>> begin EXERCISE MATERIAL

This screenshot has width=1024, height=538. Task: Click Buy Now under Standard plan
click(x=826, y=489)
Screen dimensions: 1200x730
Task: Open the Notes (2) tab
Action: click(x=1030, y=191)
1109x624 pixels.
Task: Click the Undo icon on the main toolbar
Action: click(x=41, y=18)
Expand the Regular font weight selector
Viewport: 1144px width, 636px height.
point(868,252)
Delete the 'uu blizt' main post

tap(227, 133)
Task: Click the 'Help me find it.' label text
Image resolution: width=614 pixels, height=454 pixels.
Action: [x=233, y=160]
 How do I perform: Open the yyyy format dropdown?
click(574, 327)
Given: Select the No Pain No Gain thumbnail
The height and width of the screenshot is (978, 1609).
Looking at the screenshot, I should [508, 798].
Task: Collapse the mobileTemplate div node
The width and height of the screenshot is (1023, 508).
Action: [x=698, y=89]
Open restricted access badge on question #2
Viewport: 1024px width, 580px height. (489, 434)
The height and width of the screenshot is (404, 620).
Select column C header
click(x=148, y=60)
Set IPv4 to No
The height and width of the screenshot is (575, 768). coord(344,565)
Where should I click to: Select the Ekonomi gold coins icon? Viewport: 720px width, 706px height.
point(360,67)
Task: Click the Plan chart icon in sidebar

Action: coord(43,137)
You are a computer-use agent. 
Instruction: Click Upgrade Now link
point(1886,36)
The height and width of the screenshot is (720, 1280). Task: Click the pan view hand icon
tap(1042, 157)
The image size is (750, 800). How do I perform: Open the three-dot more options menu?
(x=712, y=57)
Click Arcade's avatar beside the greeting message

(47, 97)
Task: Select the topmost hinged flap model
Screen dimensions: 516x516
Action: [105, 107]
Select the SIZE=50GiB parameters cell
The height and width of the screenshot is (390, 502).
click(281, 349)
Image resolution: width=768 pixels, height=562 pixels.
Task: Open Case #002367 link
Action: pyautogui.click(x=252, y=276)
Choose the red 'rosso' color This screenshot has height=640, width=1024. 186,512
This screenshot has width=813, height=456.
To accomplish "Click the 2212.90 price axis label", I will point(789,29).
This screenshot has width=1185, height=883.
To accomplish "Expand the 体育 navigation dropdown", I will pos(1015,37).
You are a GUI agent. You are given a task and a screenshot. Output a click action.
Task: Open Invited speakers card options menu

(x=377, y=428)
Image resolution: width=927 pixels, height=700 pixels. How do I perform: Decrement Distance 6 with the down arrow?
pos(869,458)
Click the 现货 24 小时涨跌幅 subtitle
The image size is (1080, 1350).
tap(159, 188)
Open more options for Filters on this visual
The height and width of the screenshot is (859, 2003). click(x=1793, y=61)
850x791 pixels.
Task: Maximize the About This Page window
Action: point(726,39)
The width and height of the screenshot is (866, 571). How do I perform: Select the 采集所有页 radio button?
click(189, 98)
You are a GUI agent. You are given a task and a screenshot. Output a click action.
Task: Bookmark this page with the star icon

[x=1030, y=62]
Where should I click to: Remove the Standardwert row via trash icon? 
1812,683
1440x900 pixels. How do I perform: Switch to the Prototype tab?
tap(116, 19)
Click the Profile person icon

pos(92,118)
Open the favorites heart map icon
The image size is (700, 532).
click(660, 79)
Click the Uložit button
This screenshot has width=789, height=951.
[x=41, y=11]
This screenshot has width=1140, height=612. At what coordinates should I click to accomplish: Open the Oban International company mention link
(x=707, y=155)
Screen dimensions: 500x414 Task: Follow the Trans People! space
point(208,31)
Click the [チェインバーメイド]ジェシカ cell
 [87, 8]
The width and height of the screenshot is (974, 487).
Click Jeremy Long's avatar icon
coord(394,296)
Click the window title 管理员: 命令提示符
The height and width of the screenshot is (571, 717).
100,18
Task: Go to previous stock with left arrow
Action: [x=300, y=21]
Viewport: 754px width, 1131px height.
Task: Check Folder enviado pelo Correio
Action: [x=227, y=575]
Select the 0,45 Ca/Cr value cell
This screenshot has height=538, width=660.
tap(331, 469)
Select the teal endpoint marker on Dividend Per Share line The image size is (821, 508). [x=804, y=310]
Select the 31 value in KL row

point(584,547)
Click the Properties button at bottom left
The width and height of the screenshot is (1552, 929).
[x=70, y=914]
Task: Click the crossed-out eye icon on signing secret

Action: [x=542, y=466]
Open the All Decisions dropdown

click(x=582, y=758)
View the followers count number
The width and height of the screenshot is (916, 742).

>> end EXERCISE MATERIAL

> **TO DO**
Copy out every row above word for word, with nothing changed.

> **FINISHED EXERCISE**
This screenshot has width=1024, height=538. Task: Click Buy Now under Standard plan
click(x=826, y=489)
Screen dimensions: 1200x730
Task: Open the Notes (2) tab
Action: click(x=1030, y=191)
1109x624 pixels.
Task: Click the Undo icon on the main toolbar
Action: click(x=41, y=18)
Expand the Regular font weight selector
Viewport: 1144px width, 636px height.
point(868,252)
Delete the 'uu blizt' main post

tap(227, 133)
Task: Click the 'Help me find it.' label text
Image resolution: width=614 pixels, height=454 pixels.
Action: [x=233, y=160]
 How do I perform: Open the yyyy format dropdown?
click(574, 327)
Given: Select the No Pain No Gain thumbnail
The height and width of the screenshot is (978, 1609).
Looking at the screenshot, I should [508, 798].
Task: Collapse the mobileTemplate div node
The width and height of the screenshot is (1023, 508).
Action: [x=698, y=89]
Open restricted access badge on question #2
Viewport: 1024px width, 580px height. (489, 434)
The height and width of the screenshot is (404, 620).
Select column C header
click(x=148, y=60)
Set IPv4 to No
The height and width of the screenshot is (575, 768). coord(344,565)
Where should I click to: Select the Ekonomi gold coins icon? Viewport: 720px width, 706px height.
point(360,67)
Task: Click the Plan chart icon in sidebar

Action: coord(43,137)
You are a computer-use agent. 
Instruction: Click Upgrade Now link
point(1886,36)
The height and width of the screenshot is (720, 1280). Task: Click the pan view hand icon
tap(1042, 157)
The image size is (750, 800). How do I perform: Open the three-dot more options menu?
(x=712, y=57)
Click Arcade's avatar beside the greeting message

(47, 97)
Task: Select the topmost hinged flap model
Screen dimensions: 516x516
Action: [105, 107]
Select the SIZE=50GiB parameters cell
The height and width of the screenshot is (390, 502).
click(281, 349)
Image resolution: width=768 pixels, height=562 pixels.
Task: Open Case #002367 link
Action: pyautogui.click(x=252, y=276)
Choose the red 'rosso' color This screenshot has height=640, width=1024. 186,512
This screenshot has width=813, height=456.
To accomplish "Click the 2212.90 price axis label", I will point(789,29).
This screenshot has width=1185, height=883.
To accomplish "Expand the 体育 navigation dropdown", I will pos(1015,37).
You are a GUI agent. You are given a task and a screenshot. Output a click action.
Task: Open Invited speakers card options menu

(x=377, y=428)
Image resolution: width=927 pixels, height=700 pixels. How do I perform: Decrement Distance 6 with the down arrow?
pos(869,458)
Click the 现货 24 小时涨跌幅 subtitle
The image size is (1080, 1350).
tap(159, 188)
Open more options for Filters on this visual
The height and width of the screenshot is (859, 2003). click(x=1793, y=61)
850x791 pixels.
Task: Maximize the About This Page window
Action: point(726,39)
The width and height of the screenshot is (866, 571). How do I perform: Select the 采集所有页 radio button?
click(189, 98)
You are a GUI agent. You are given a task and a screenshot. Output a click action.
Task: Bookmark this page with the star icon

[x=1030, y=62]
Where should I click to: Remove the Standardwert row via trash icon? 
1812,683
1440x900 pixels. How do I perform: Switch to the Prototype tab?
tap(116, 19)
Click the Profile person icon

pos(92,118)
Open the favorites heart map icon
The image size is (700, 532).
click(660, 79)
Click the Uložit button
This screenshot has width=789, height=951.
[x=41, y=11]
This screenshot has width=1140, height=612. At what coordinates should I click to accomplish: Open the Oban International company mention link
(x=707, y=155)
Screen dimensions: 500x414 Task: Follow the Trans People! space
point(208,31)
Click the [チェインバーメイド]ジェシカ cell
 [87, 8]
The width and height of the screenshot is (974, 487).
Click Jeremy Long's avatar icon
coord(394,296)
Click the window title 管理员: 命令提示符
The height and width of the screenshot is (571, 717).
100,18
Task: Go to previous stock with left arrow
Action: [x=300, y=21]
Viewport: 754px width, 1131px height.
Task: Check Folder enviado pelo Correio
Action: [x=227, y=575]
Select the 0,45 Ca/Cr value cell
This screenshot has height=538, width=660.
tap(331, 469)
Select the teal endpoint marker on Dividend Per Share line The image size is (821, 508). [x=804, y=310]
Select the 31 value in KL row

point(584,547)
Click the Properties button at bottom left
The width and height of the screenshot is (1552, 929).
[x=70, y=914]
Task: Click the crossed-out eye icon on signing secret

Action: [x=542, y=466]
Open the All Decisions dropdown

click(x=582, y=758)
View the followers count number
The width and height of the screenshot is (916, 742).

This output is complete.